- What is asked
A) In the ravioli recipe, what ingredients does step 6 say to mix in a bowl?
B) Reproduce the ravioli recipe word for word from "In a large pot" up to and including "over medium heat.".
C) How would you say this sentence from the ravioli recipe in Spanish: "Wrap the dough in plastic wrap and let it rest for 30 minutes."

* START Document passage *

Place the flour on a clean surface and make a well in the center.

Step 2

Crack the eggs into the well and add 1 teaspoon of salt.

Step 3

Using a fork, beat the eggs gently, gradually incorporating flour from the edges.

Step 4

When it starts coming together, knead the dough by hand for about 10 minutes until smooth and elastic.

Step 5

Wrap the dough in plastic wrap and let it rest for 30 minutes.

Step 6

In a bowl, mix the pumpkin puree, ricotta cheese, Parmesan cheese, nutmeg, and black pepper.

Step 7

Divide the pasta dough into four equal parts.

Step 8

Using a pasta machine, roll each piece of dough into sheets about 1mm thick.

Step 9

Cut the sheets into squares measuring approximately 5cm x 5cm.

Step 10

Place a teaspoon of the pumpkin filling onto each square.

Step 11

Brush the edges with a little water, fold the ravioli into triangles, and press the edges to seal.

Step 12

In a large pot of boiling salted water, cook the ravioli for 3-5 minutes, or until they float.

Step 13

In a pan, heat the butter and olive oil over medium heat.

* END Document passage *
* START Stored rows *

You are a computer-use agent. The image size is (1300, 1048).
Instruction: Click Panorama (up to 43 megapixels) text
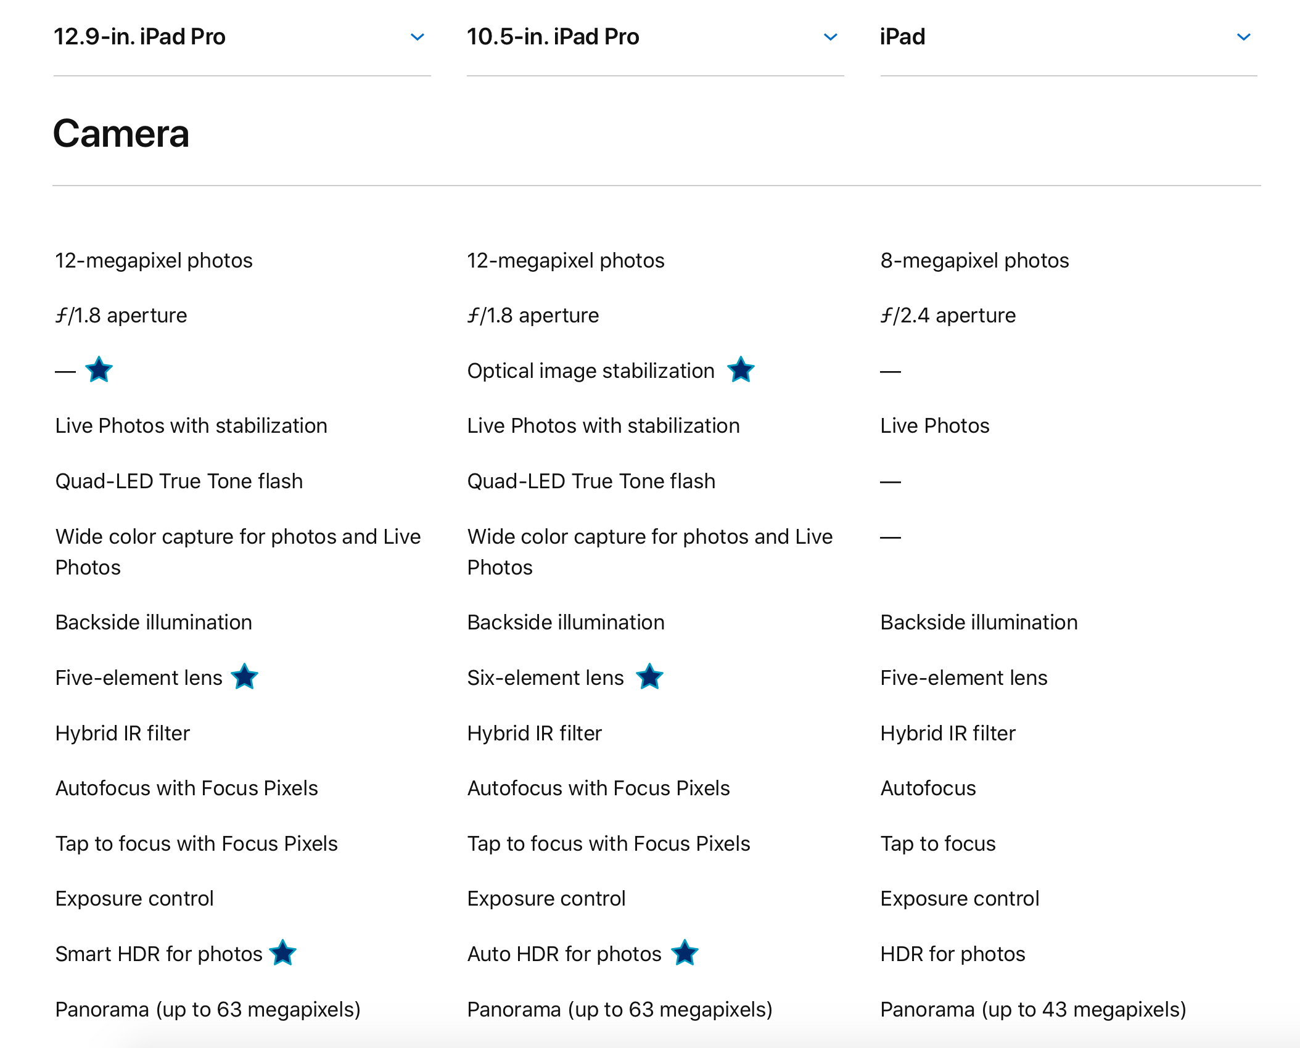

* END Stored rows *
* START Stored rows *

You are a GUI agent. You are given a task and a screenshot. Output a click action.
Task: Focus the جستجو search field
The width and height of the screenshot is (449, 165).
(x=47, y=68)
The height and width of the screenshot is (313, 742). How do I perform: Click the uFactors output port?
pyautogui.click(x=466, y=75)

* END Stored rows *

- Task-by-task answers
A) Pumpkin puree, ricotta cheese, Parmesan cheese, nutmeg, black pepper

B)
In a large pot of boiling salted water, cook the ravioli for 3-5 minutes, or until they float.

Step 13

In a pan, heat the butter and olive oil over medium heat.

C) Envuelve la masa en film transparente y déjala reposar durante 30 minutos.